Exercise inputs:
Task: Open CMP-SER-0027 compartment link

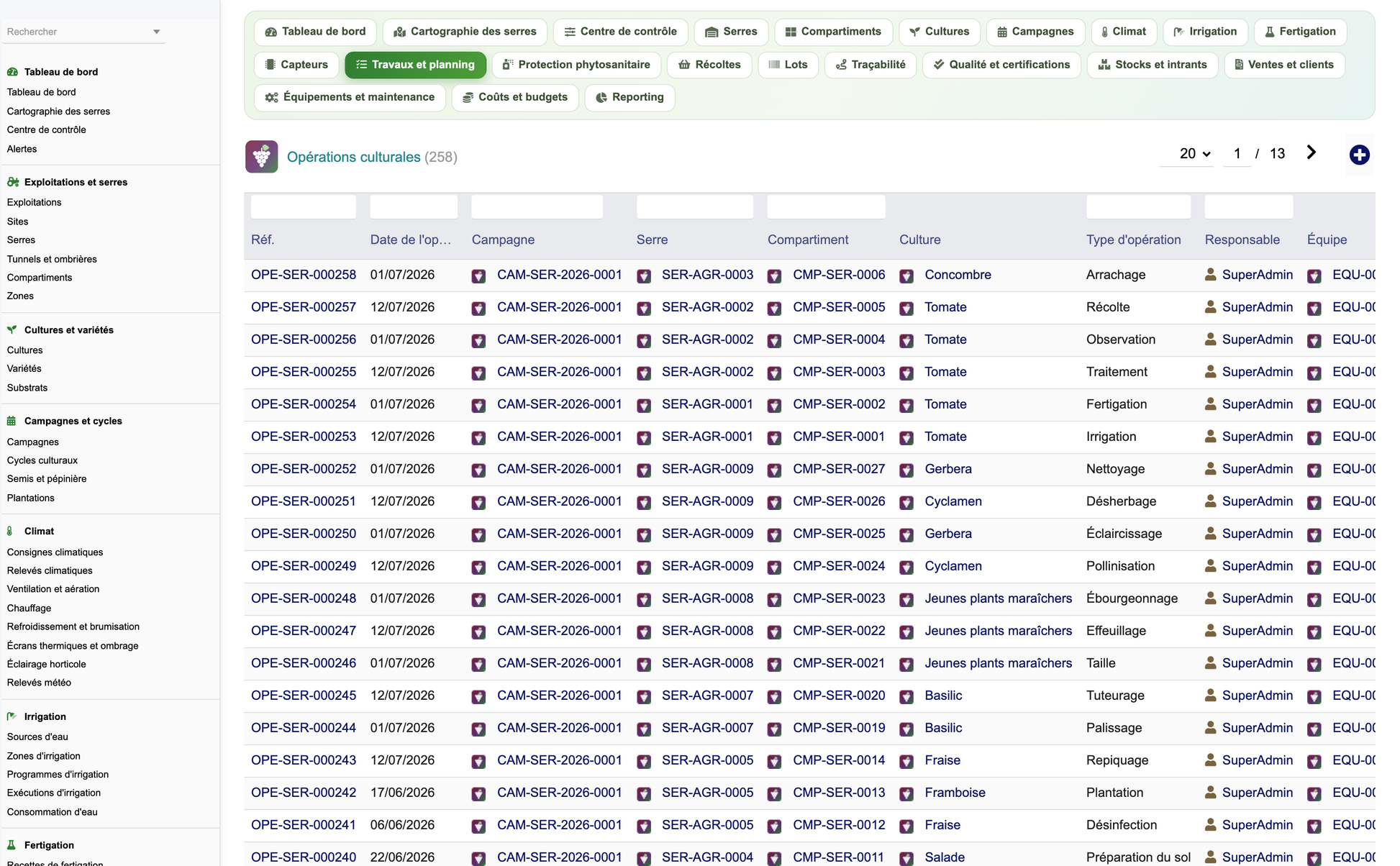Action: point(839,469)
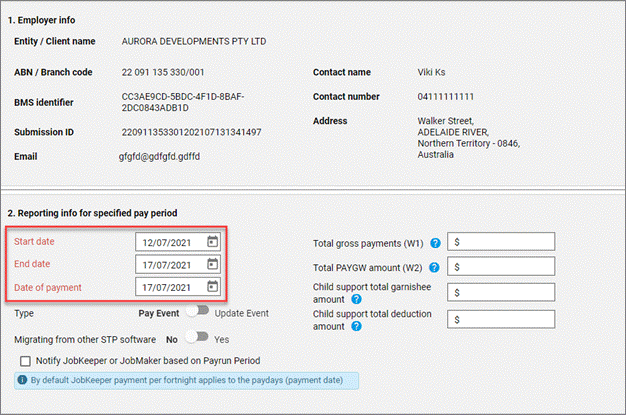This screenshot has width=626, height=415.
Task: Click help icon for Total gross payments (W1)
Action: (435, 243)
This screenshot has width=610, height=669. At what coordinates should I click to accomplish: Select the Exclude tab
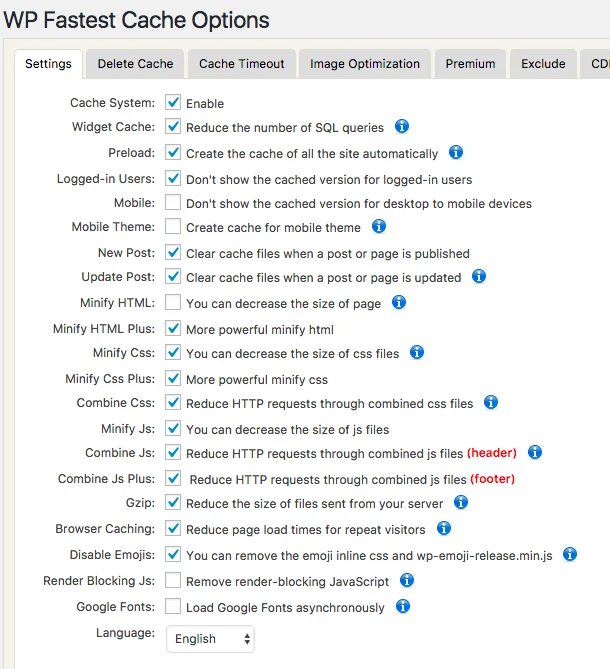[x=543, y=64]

Directions for this task: Leave out the pictures, and retype exactly the lines from the one containing "This screenshot has width=610, height=669." through the final line of the data.

Answer to the exercise:
This screenshot has width=610, height=669. At what coordinates should I click to accomplish: Select the Exclude tab
[x=543, y=64]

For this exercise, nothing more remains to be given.